Norwegian Prime Minister Jonas Gahr Store said the move “sends quite a strong signal”.
“Children must be protected from harmful content on social media. These are big tech giants pitted against small children’s brains,” he told newspaper VG on Oct 23, reported The Guardian.
“We know that this is an uphill battle because there are strong forces here, but it is also where politics is needed.”
Despite the existing age limit of 13 for children, research by the Norwegian media authority found that more than half of all nine-year-olds, 58 per cent of 10-year-olds, and 72 per cent of 11-year-olds were already using social media.
The Norwegian government said it would implement measures to ensure that children abide by the new age limit.
The measures reportedly include introducing an age verification barrier for social media, and amending the Personal Data Act so that only those aged 15 and above can agree to social media platforms handling their personal data.
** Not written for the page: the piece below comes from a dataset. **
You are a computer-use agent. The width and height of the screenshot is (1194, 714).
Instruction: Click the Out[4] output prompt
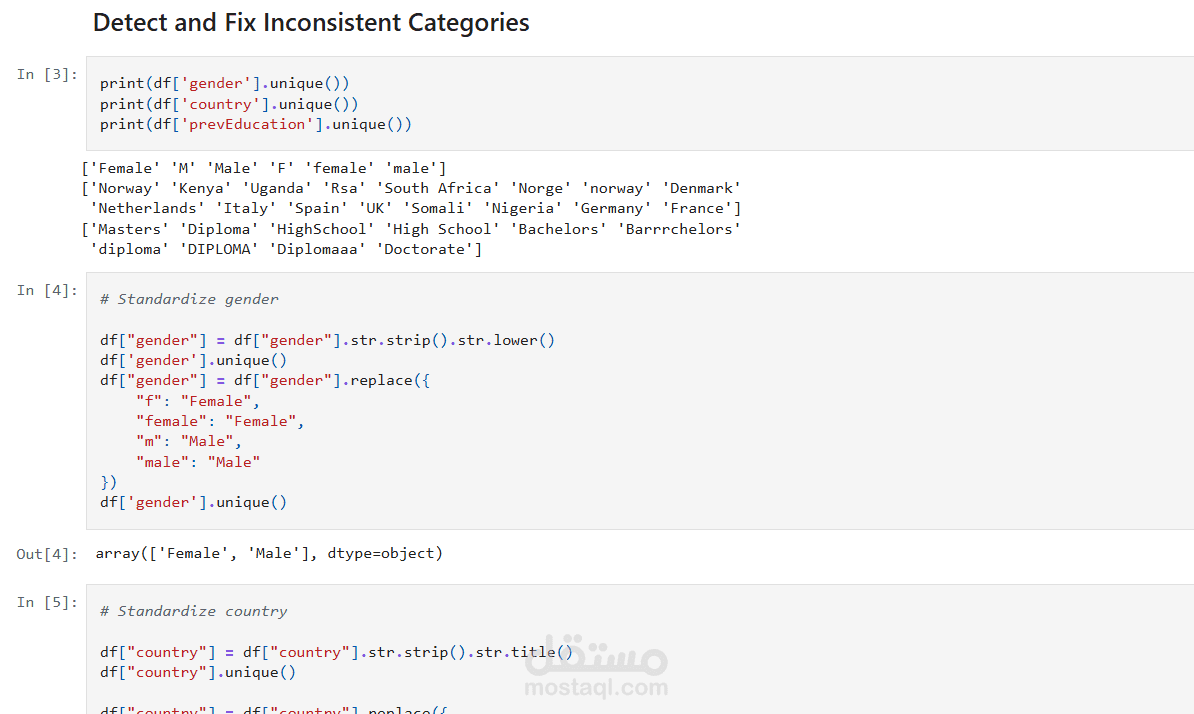[x=46, y=554]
Mr Store said social media could offer children a sense of community, but self-expression should not depend on the “power of algorithms”.
He added that social media could instead make users “become single-minded and pacified, because everything happens so fast on this screen”.
Ms Kjersti Toppe, who is minister for children and families, said the new rule was also aimed at helping parents.
“It is also about giving parents the security to say ‘no’. We know that many people really want to say ‘no’, but don’t feel they can,” she was quoted as saying by The Guardian during a meeting with parents campaigning for stricter online regulation for children.
Ms Toppe said the government was investigating methods of enforcing such restrictions that did not interfere with human rights.
Countries elsewhere have also introduced measures aimed at protecting children from online harm.
Australia said it will introduce new rules in 2024 that could ban children up to the age of 16 from using social media
China in July said it was embarking on a two-month campaign to “strengthen the protection of minors on the internet”
In Singapore, France, Finland and China, some schools have banned the use of phones.